Task inputs —
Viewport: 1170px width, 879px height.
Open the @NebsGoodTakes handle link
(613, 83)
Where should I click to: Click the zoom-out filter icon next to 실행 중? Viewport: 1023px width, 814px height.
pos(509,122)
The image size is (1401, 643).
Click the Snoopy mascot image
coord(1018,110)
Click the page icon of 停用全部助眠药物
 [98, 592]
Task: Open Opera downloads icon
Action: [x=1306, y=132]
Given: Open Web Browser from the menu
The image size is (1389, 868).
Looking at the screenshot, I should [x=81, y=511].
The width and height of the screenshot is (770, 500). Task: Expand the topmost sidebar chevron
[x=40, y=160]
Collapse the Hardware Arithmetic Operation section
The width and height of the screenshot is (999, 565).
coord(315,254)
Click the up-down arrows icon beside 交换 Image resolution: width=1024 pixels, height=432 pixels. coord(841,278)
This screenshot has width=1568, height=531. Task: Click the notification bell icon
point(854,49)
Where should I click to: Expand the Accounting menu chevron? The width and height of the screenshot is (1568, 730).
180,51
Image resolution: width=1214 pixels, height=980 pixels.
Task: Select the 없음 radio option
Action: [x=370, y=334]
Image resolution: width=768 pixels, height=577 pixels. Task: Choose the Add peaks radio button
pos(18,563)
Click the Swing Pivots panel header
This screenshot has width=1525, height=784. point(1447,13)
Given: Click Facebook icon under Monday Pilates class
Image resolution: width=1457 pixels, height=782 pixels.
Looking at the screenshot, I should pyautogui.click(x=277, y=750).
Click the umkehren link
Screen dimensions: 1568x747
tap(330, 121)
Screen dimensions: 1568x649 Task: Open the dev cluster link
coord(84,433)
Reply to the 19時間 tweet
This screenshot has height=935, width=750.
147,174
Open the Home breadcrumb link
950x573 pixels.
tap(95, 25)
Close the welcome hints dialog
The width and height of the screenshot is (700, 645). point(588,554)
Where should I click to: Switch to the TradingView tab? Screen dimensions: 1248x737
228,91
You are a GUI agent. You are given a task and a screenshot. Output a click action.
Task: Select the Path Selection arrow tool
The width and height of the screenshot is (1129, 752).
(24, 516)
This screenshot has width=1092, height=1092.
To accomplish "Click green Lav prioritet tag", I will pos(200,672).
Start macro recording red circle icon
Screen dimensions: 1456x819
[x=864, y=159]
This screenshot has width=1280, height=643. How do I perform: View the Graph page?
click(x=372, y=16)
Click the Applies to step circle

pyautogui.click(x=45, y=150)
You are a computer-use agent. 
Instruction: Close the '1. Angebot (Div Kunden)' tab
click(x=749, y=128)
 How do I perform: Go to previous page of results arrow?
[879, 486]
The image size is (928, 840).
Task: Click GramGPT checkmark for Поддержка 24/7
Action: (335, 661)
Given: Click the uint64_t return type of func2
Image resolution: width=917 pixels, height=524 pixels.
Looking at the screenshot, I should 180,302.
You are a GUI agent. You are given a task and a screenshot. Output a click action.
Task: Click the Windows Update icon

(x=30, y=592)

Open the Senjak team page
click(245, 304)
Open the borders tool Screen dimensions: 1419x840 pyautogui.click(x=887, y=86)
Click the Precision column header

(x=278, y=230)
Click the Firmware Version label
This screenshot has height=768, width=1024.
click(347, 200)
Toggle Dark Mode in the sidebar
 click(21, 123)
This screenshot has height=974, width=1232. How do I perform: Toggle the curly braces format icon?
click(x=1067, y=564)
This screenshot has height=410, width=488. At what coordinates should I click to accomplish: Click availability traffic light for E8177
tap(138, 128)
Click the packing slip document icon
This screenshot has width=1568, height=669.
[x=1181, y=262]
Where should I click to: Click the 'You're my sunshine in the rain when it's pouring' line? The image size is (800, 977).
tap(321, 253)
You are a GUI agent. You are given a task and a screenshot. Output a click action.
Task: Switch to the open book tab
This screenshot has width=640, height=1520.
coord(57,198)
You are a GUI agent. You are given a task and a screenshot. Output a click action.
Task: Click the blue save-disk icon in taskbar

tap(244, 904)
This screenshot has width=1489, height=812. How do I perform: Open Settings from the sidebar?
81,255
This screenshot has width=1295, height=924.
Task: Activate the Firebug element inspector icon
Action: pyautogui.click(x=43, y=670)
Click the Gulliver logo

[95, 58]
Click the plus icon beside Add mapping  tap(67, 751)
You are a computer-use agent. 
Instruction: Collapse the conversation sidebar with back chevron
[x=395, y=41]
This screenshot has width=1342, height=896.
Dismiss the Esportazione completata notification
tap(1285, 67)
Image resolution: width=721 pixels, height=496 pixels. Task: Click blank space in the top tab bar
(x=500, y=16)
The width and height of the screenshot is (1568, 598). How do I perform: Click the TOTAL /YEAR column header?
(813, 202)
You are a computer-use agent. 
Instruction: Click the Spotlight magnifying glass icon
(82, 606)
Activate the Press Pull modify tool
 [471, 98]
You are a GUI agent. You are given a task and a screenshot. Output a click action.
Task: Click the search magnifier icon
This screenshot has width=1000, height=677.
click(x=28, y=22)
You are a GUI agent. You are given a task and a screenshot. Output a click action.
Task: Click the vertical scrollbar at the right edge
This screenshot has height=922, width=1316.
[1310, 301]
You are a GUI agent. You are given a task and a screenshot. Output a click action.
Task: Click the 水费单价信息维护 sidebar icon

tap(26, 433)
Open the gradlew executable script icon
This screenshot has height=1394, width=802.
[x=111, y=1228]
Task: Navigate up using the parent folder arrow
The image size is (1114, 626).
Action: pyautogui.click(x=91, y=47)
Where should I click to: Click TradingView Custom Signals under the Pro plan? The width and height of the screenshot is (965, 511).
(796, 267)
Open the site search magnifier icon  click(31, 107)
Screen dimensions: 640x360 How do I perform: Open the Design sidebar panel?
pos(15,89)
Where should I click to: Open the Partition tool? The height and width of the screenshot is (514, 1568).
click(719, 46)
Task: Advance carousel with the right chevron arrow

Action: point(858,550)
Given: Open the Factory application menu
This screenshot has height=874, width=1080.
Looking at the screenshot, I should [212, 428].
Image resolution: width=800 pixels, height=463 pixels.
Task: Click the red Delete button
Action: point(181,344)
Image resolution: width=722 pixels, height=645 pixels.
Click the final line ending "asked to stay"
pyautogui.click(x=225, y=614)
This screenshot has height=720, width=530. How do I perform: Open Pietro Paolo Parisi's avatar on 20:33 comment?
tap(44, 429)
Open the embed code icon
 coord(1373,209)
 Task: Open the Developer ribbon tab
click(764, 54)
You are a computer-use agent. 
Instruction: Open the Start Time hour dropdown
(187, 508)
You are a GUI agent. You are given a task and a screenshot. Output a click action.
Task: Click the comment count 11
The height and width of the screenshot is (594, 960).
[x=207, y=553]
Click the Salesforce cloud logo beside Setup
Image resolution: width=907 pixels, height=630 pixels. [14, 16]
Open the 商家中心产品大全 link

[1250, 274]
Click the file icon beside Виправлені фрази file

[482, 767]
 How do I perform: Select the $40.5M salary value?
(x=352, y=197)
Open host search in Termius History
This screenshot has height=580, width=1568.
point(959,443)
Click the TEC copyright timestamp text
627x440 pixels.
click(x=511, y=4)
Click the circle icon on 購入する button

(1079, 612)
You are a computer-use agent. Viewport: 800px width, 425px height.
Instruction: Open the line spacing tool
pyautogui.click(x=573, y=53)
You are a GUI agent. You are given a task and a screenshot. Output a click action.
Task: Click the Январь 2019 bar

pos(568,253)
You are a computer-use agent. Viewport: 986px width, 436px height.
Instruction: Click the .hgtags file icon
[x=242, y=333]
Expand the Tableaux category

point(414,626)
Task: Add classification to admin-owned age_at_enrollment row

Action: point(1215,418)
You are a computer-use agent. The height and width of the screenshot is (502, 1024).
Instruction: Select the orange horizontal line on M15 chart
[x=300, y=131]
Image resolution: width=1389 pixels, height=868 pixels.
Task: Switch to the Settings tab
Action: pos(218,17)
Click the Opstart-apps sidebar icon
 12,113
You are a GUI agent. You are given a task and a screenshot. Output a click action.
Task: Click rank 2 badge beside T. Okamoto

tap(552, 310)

Problem details —
Copy out, without any change, the part of the items that opens with the line containing "Image resolution: width=768" and closes with the line containing "The width and height of the screenshot is (700, 645).", including both of those lines.

Answer —
Image resolution: width=768 pixels, height=577 pixels. Task: Choose the Add peaks radio button
pos(18,563)
Click the Swing Pivots panel header
This screenshot has width=1525, height=784. point(1447,13)
Given: Click Facebook icon under Monday Pilates class
Image resolution: width=1457 pixels, height=782 pixels.
Looking at the screenshot, I should pyautogui.click(x=277, y=750).
Click the umkehren link
Screen dimensions: 1568x747
tap(330, 121)
Screen dimensions: 1568x649 Task: Open the dev cluster link
coord(84,433)
Reply to the 19時間 tweet
This screenshot has height=935, width=750.
147,174
Open the Home breadcrumb link
950x573 pixels.
tap(95, 25)
Close the welcome hints dialog
The width and height of the screenshot is (700, 645). point(588,554)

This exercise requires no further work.